If you ever wished that condition variables played nicely with Go channels, then I invite you to explore this project, Pont.
All of the above is legal in the Pont language.
All of the above is implemented. You can try it today.
Pont is a fork of Golang, layered on top of the released Go version 1.25.3 sources.
As pioneered by FoundationDB and now commercialized by Antithesis and leveraged by TigerBeetle, deterministic simulation testing (DST) is an important methodology for testing distributed systems. Interestingly, determinism can be productively thought of as a scalar rather than binary, an insightful point made by Antithesis Senior Engineer Alex Pshenichkin in this talk on how they built their determinstic hypervisor. DST benefits from as much determinism as possible. Sufficient determinism allows efficient debugging (of classically hard to reproduce distributed systems bugs) by starting again with the same seed that was found to elicit a bug.

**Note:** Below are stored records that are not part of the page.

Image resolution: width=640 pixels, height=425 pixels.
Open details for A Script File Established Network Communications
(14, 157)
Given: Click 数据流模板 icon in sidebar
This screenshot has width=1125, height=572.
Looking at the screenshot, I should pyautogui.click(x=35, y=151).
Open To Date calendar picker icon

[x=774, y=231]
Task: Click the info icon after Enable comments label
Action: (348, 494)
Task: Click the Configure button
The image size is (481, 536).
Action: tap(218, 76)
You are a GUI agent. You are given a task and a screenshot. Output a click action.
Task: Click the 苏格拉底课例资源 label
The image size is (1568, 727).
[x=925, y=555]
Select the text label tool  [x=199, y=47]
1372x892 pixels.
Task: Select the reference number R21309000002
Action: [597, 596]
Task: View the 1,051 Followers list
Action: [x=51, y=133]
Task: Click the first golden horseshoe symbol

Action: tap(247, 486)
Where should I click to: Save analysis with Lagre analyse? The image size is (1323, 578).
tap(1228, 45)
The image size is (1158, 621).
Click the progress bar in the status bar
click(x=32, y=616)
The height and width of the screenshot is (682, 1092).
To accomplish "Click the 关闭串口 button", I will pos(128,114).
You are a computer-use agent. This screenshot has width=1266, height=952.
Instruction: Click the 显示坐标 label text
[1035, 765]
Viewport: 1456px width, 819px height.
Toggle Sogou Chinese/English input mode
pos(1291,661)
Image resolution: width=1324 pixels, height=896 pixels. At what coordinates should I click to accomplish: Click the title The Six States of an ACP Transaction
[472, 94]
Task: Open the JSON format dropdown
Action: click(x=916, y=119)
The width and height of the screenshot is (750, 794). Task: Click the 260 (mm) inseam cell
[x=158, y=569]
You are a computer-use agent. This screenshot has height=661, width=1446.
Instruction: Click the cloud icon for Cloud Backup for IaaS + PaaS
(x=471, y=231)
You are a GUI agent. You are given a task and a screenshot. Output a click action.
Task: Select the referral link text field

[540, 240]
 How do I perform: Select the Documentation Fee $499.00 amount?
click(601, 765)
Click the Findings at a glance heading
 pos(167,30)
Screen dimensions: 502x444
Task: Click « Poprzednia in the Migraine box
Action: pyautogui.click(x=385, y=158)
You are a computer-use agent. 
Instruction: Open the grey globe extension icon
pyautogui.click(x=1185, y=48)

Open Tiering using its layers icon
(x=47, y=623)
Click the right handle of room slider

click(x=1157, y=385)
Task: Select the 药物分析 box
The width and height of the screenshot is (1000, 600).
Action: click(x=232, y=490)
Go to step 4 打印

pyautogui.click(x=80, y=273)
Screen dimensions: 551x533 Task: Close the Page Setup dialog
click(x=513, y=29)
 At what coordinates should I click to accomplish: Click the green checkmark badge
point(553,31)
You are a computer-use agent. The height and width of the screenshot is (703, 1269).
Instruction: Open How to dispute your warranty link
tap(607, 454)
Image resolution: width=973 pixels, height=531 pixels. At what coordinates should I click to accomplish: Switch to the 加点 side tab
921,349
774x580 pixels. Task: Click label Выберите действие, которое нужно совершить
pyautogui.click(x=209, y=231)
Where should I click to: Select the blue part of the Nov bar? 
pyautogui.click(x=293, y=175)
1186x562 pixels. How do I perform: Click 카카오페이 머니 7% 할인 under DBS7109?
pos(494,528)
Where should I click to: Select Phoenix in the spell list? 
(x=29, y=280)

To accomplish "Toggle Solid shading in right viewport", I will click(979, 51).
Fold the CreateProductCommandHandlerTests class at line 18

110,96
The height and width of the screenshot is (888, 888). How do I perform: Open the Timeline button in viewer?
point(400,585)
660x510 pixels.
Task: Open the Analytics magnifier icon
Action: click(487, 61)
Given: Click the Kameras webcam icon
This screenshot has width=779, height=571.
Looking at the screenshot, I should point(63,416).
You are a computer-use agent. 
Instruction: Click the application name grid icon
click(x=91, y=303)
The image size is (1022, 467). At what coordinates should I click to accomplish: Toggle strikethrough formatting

To allow DST in Pont, we set these env var:
GODEBUG=asyncpreemptoff=1
GOMAXPROCS=1
GOEXPERIMENT=synctest
GO_DSIM_SEED=1
where the last, GO_DSIM_SEED, is new. It sets the seed for the
pseudo-random-number-generator used for all
randomness in the Pont (née Go) runtime. It can be
varied to produce different goroutine select
(and map) interleavings.
Inside an already running test, a call to the new API,
runtime.ResetDsimSeed(seed)
does the same thing. It reseeds the pseudo random number generators, sets GOMAXPROCS=1, and sets the internal GODEBUG=asyncpreemptoff=1.
The Go src/runtime/rand.go functions
like randinit(), rand(), rand32(), randn(), and
cheaprand() have been modified to
use a pseudo random number generator when the
GO_DSIM_SEED env variable is present and set to a decimal
number in the range [0, 1<<64-1]. Underscore
place separators are allowed and ignored, so
the maximum seed 1<<64-1 (a uint64) can be written as
export GO_DSIM_SEED=18_446_744_073_709_551_615
Pont, however, is not limited to WASM. Pont works on any architecture/OS that the standard Go gc compiler supports.
The GODEBUG=asyncpreemptoff=1 turns off goroutine pre-emption for more deterministic execution.
The GOMAXPROCS=1 requests the use of a single thread for user goroutines to try and avoid non-determinism from OS thread scheduling. Pont does not presently prevent the runtime from creating the traditional Go background thread pool, but our aim (hope) is that they will not be used during DST that makes no system calls for network or file IO.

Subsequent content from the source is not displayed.